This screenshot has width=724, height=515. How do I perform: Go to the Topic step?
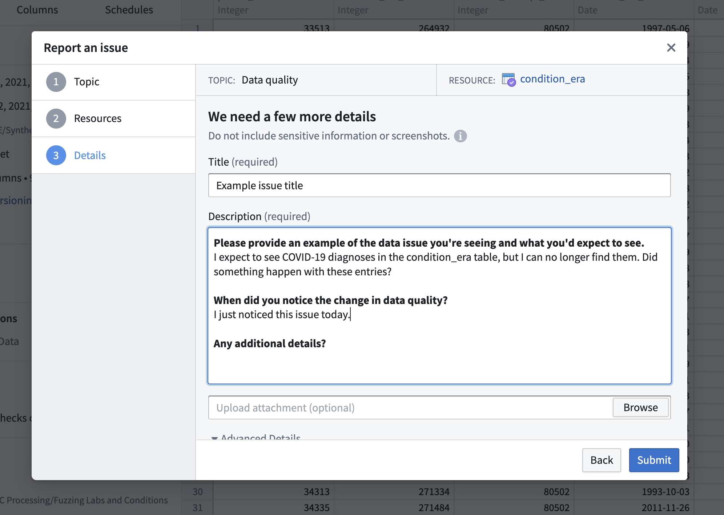point(87,82)
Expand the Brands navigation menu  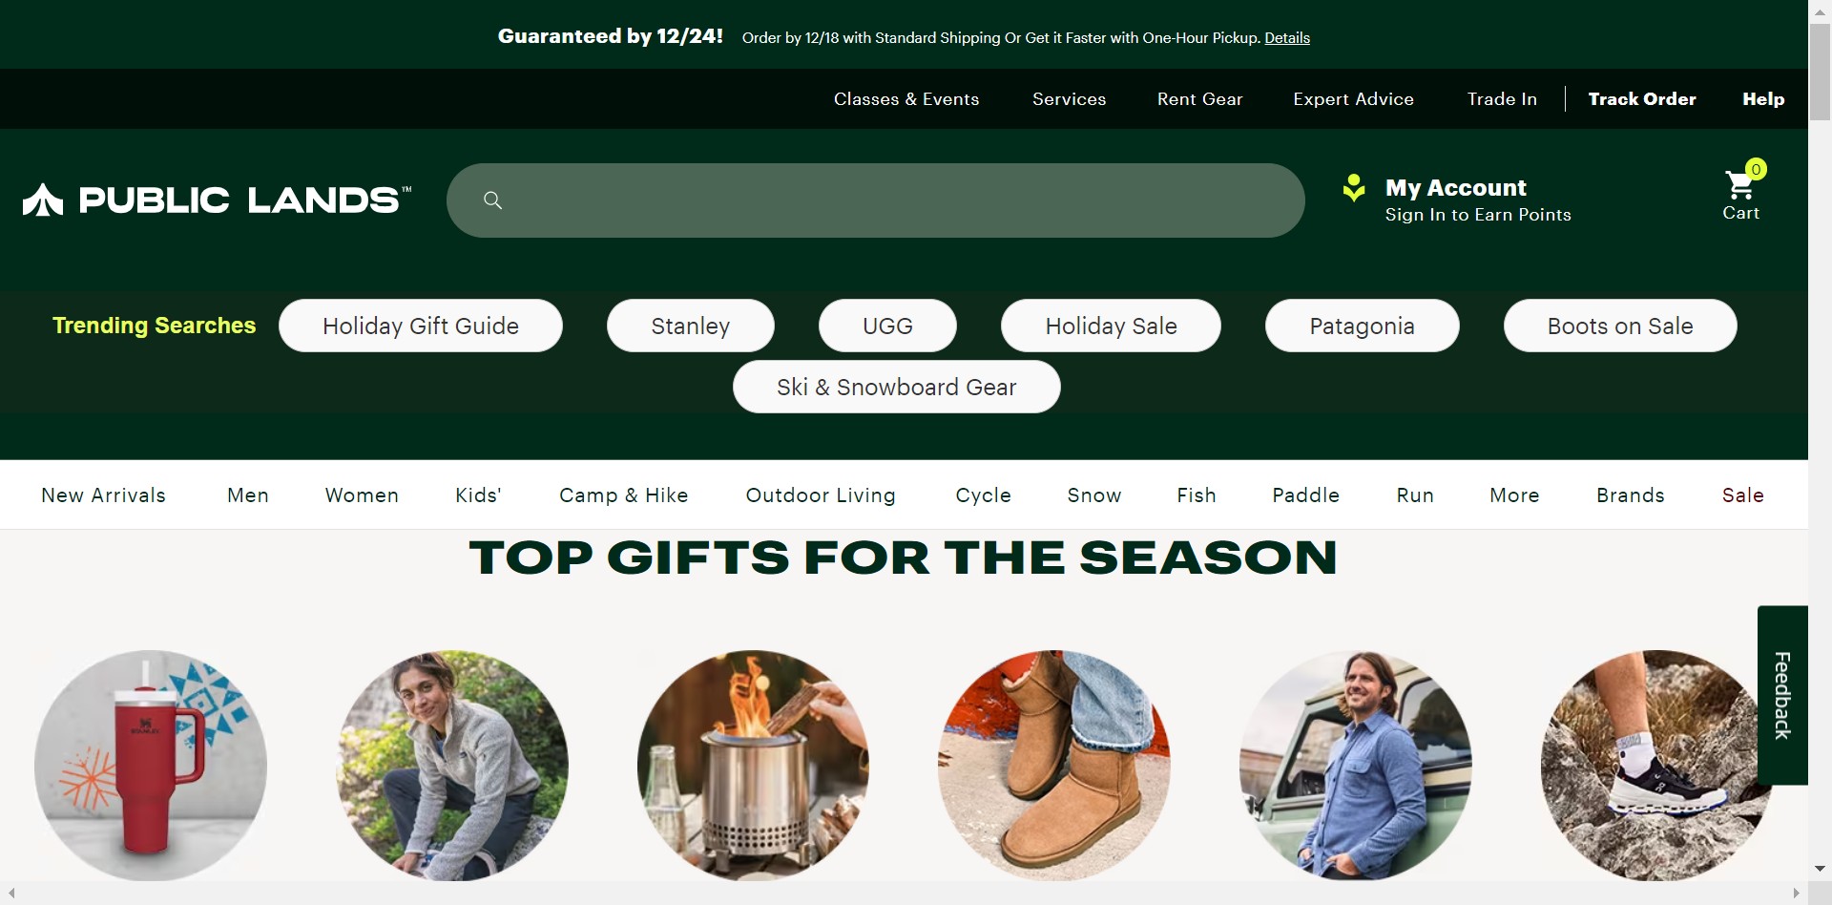[1630, 495]
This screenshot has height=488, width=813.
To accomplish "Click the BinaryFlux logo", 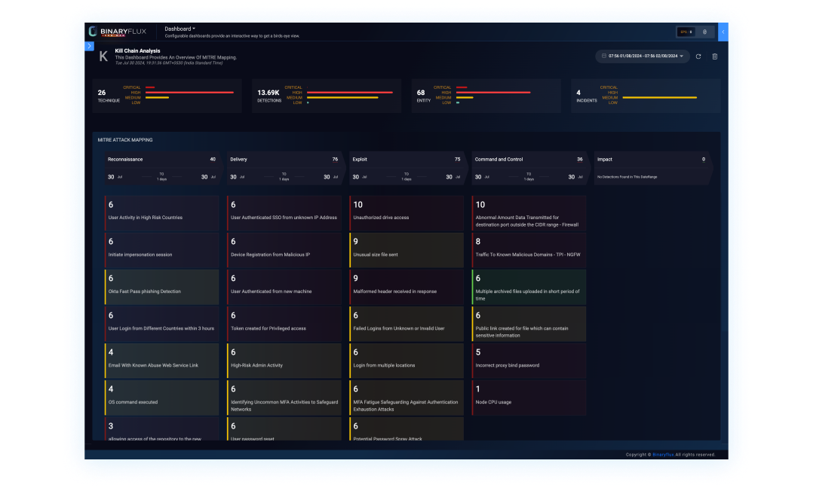I will 117,32.
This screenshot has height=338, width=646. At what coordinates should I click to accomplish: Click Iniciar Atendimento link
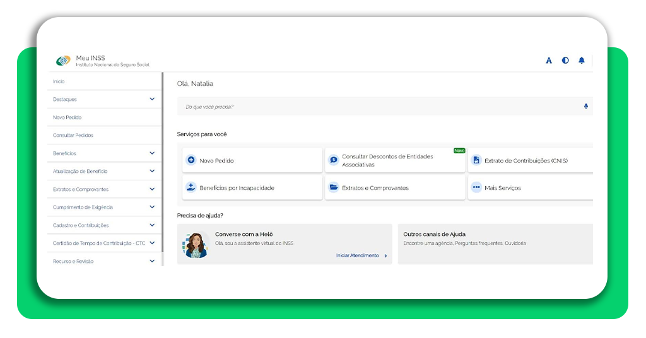click(361, 255)
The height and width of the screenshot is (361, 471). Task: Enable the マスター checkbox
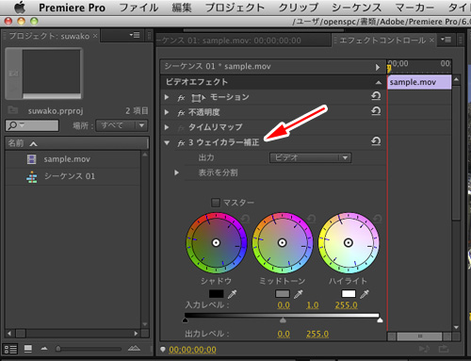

* * *

# Required task:
Rewrite the data beginning at the line that contains "This screenshot has height=338, width=646." and continuing through the end of the data, including the requests. Multiply each click coordinate in the answers by 0.6 and round it to the nearest whole number, with halves rounded up, and leave the pictures out.

# Task output:
This screenshot has height=338, width=646. At what coordinates should I click to accomplish: Click Iniciar Atendimento link
click(217, 153)
The height and width of the screenshot is (361, 471). Task: Enable the マスター checkbox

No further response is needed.